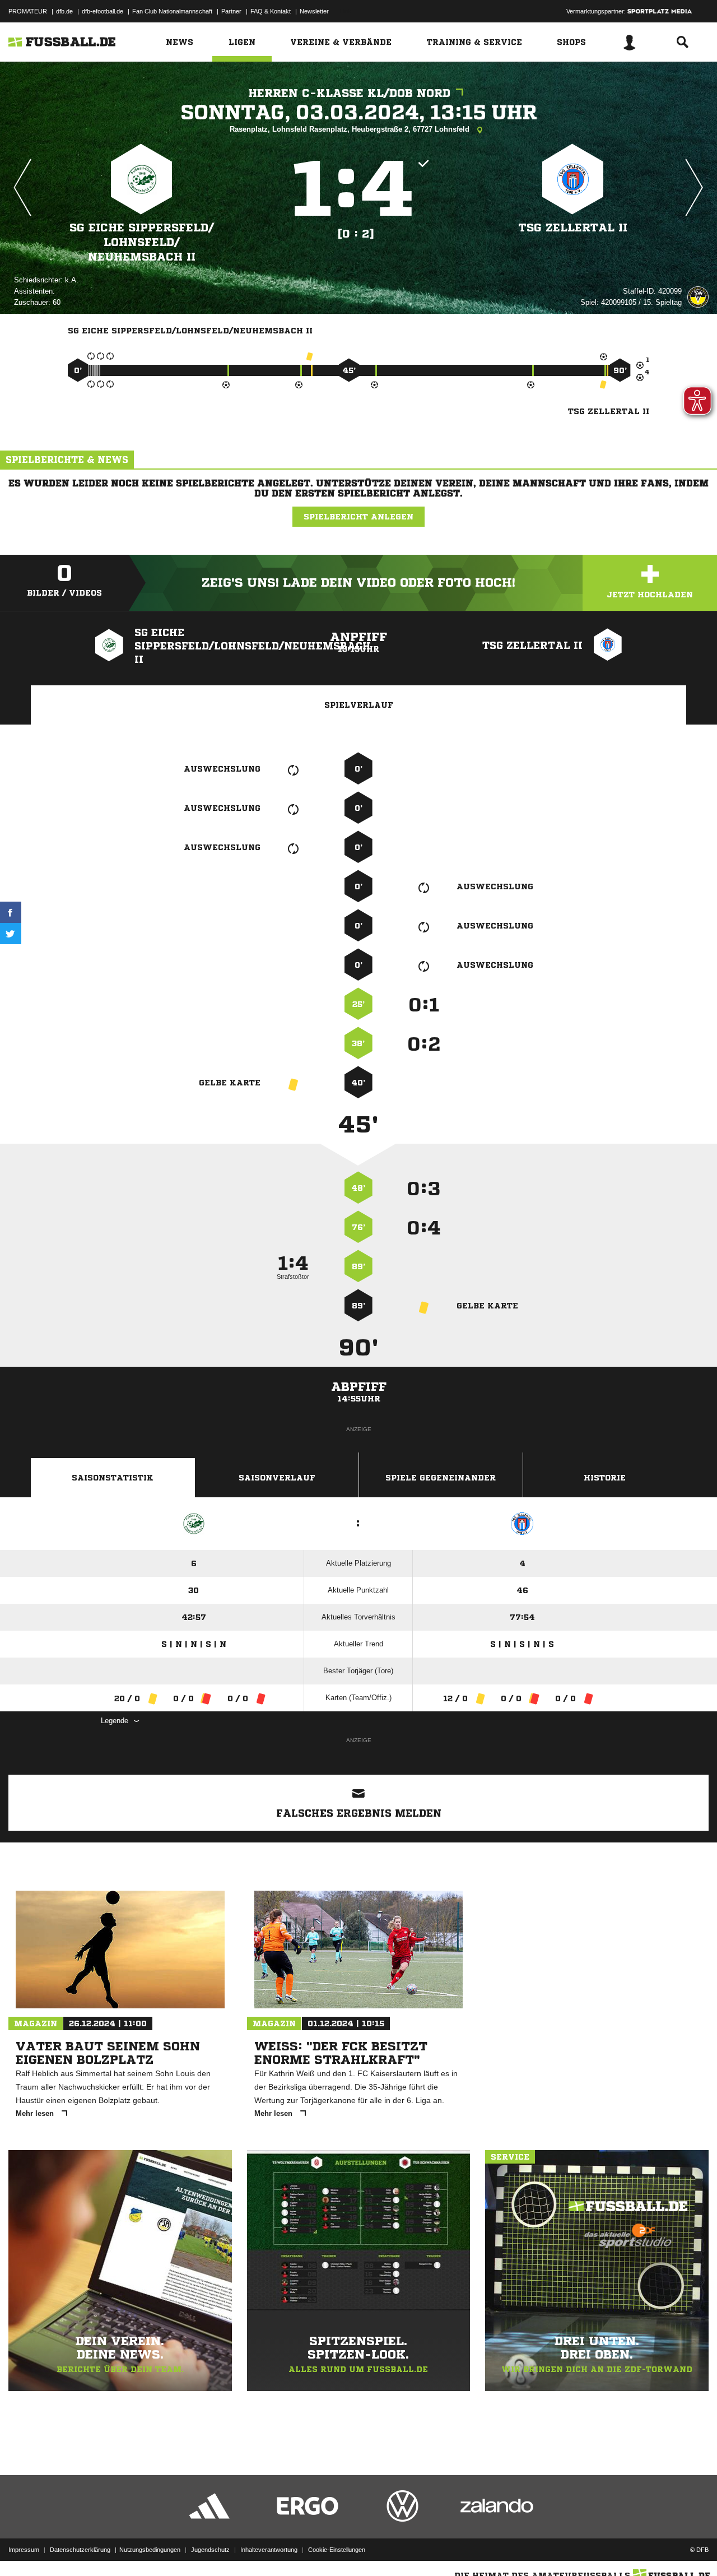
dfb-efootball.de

---

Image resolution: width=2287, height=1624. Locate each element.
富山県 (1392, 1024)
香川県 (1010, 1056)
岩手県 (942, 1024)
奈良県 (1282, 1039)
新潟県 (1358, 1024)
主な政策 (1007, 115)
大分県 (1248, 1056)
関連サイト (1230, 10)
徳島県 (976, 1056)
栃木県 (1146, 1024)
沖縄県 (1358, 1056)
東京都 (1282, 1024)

## What the task requires
When the line with "Image resolution: width=2287, height=1624." is reached in the data above, begin copying, and stop after the line with "東京都 (1282, 1024)"; copy each line exactly, both ends included.

## Exercise result
Image resolution: width=2287, height=1624. Locate each element.
富山県 (1392, 1024)
香川県 (1010, 1056)
岩手県 (942, 1024)
奈良県 (1282, 1039)
新潟県 (1358, 1024)
主な政策 (1007, 115)
大分県 (1248, 1056)
関連サイト (1230, 10)
徳島県 (976, 1056)
栃木県 (1146, 1024)
沖縄県 (1358, 1056)
東京都 (1282, 1024)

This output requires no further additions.